• **DOCUMENT TEXT**:
>>>>>
Dismiss Notice
Join Physics Forums Today!
The friendliest, high quality science and math community on the planet! Everyone who loves science is here!

Homework Help: Reversible adiabatic expansion of ideal gas, entropy change?

  1. Jan 31, 2010 #1
    1. The problem statement, all variables and given/known data
    One mole of an ideal gas at 0 celcius is subjected to changes below, calculate the change in entropy of the gas:

    i) Gas is expanded reversibly and isothermally to twice its initial volume. DONE - 5.76 J/K
    ii)A similar expansion to i. is performed reversibly and adiabatically [hint, for an ideeal gas undergoing reversible adiabatic expansion TV^(gamma - 1) = constant]


    2. Relevant equations

    I know delta Q = -nRT Ln (Vf/Vi) for a reversible isothermal expansion

    delta S = delta Q / absolute T

    dE = dW + dQ

    3. The attempt at a solution

    for a isolated system i know the entropy change would be zero, but as it doesnt state this i dont feel that i can just state "assuming system is isolated entropy change is zero"
    so im stuck how to go about this..
<<<<<
• **SHORT PROBLEM 1**:
Reproduce the rows from the line containing "You are a GUI" through the line containing "(x=449, y=258)", leaving out the pictures.
The rows that come next are unrelated to the forum post.

• **PROVIDED INFORMATION**:
>>>>>
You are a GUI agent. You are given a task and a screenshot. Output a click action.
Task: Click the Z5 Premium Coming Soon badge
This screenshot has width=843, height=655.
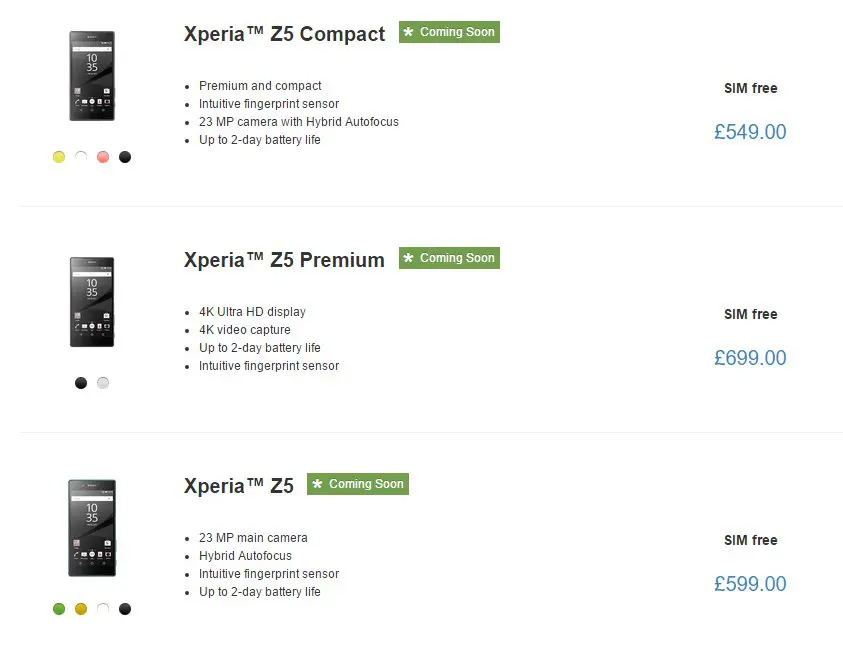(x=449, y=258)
<<<<<
>>>>>
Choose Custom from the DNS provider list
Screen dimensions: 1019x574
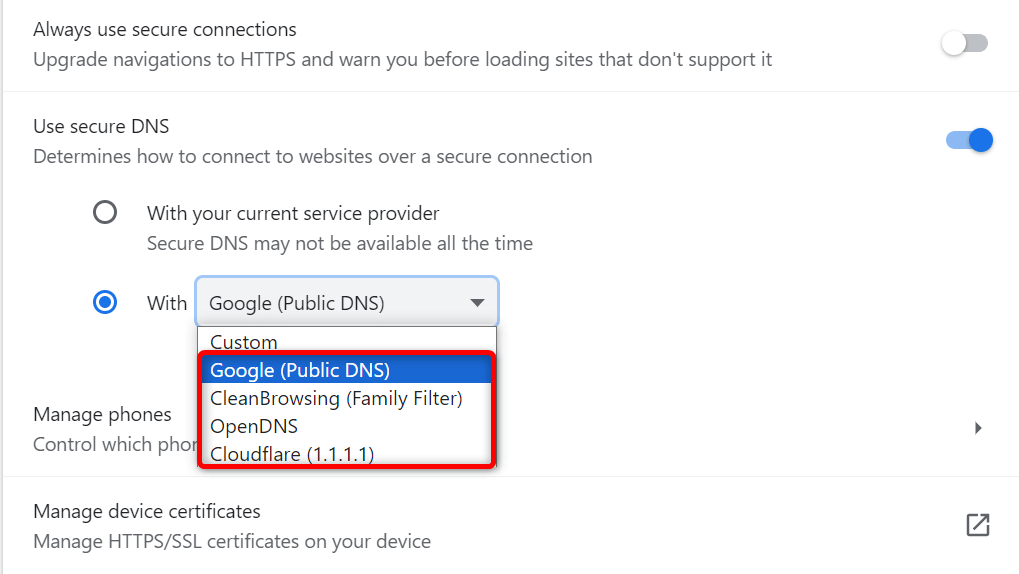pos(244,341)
<<<<<
• **SHORT PROBLEM 2**:
In the forum post, what entropy change is reported for the reversible isothermal expansion to twice the initial volume?

• **WRITTEN RESPONSE 1**:
You are a GUI agent. You are given a task and a screenshot. Output a click action.
Task: Click the Z5 Premium Coming Soon badge
This screenshot has width=843, height=655.
(x=449, y=258)

• **WRITTEN RESPONSE 2**:
5.76 J/K